### What is expected:
Count every line that includes the string "agent" in the entries that follow. Nothing besides the number is needed.

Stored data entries

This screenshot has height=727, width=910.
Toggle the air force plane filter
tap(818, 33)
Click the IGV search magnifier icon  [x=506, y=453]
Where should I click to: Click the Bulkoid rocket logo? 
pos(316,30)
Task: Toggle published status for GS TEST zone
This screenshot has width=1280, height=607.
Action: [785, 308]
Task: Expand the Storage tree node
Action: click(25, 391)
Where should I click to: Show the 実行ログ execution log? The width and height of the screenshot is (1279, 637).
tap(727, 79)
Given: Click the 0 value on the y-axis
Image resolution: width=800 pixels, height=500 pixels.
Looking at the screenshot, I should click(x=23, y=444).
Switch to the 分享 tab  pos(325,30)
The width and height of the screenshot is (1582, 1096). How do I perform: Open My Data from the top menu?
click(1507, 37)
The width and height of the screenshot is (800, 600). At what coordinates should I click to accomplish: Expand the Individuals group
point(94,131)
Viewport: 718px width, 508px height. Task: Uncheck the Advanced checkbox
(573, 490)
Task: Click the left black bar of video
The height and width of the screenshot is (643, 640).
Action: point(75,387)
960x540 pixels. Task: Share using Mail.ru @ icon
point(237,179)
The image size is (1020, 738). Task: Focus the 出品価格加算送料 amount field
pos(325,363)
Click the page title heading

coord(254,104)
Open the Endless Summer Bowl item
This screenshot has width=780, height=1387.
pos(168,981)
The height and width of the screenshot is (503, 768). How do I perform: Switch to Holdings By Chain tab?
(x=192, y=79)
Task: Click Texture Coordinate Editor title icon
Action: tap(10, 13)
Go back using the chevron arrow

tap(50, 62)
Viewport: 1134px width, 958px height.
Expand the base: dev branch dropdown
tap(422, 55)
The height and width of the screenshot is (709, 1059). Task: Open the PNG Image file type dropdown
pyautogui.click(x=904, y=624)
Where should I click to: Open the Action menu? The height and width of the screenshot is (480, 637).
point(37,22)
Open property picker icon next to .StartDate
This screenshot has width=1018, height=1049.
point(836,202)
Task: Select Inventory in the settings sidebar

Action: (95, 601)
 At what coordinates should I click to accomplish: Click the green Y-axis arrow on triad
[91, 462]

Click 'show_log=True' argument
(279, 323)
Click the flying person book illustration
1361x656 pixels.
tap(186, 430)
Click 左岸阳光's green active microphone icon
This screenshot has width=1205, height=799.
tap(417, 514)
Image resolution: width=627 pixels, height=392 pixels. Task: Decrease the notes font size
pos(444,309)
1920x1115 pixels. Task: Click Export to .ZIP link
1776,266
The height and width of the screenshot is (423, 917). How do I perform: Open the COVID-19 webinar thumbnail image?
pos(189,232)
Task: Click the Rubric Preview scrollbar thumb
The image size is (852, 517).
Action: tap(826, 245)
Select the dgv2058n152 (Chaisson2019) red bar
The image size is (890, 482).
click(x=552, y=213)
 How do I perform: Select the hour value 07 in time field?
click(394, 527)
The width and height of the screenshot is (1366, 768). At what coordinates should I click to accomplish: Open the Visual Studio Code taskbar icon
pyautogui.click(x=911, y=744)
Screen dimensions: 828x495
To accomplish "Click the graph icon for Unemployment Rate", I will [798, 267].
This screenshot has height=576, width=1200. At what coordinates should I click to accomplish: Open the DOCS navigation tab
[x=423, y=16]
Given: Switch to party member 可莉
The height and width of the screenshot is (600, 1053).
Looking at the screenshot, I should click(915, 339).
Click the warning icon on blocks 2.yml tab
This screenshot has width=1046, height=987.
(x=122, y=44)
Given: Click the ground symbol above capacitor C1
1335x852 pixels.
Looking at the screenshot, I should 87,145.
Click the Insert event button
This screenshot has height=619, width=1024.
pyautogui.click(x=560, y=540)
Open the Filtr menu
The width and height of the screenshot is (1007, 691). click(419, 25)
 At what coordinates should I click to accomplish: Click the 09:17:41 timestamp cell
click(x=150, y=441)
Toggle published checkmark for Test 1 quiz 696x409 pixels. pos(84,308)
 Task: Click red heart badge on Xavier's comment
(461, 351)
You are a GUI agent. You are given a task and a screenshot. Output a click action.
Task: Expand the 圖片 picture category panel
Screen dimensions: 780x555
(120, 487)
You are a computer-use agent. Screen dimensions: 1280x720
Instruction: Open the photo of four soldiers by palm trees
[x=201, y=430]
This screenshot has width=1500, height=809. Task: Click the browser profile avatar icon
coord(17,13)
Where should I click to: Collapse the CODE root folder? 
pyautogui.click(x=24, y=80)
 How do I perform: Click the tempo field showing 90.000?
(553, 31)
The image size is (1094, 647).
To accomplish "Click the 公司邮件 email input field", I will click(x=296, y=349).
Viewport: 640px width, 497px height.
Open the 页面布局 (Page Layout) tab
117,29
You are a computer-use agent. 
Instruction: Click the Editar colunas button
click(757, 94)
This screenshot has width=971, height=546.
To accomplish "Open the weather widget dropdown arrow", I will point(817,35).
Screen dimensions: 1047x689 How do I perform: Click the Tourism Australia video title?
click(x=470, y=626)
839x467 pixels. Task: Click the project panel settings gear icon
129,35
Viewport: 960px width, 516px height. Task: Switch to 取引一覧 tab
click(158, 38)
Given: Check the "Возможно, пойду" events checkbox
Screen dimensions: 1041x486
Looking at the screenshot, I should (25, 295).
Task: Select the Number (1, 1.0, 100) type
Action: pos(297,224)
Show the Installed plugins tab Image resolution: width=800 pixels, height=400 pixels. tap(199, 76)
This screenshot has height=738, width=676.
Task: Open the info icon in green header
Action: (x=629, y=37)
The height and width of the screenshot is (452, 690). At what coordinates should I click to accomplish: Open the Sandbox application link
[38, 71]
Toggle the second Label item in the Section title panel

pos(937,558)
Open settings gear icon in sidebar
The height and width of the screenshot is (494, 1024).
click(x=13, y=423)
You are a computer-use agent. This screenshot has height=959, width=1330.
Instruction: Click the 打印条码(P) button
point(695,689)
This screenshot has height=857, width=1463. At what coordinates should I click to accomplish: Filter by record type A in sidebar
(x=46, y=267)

### Answer section:
4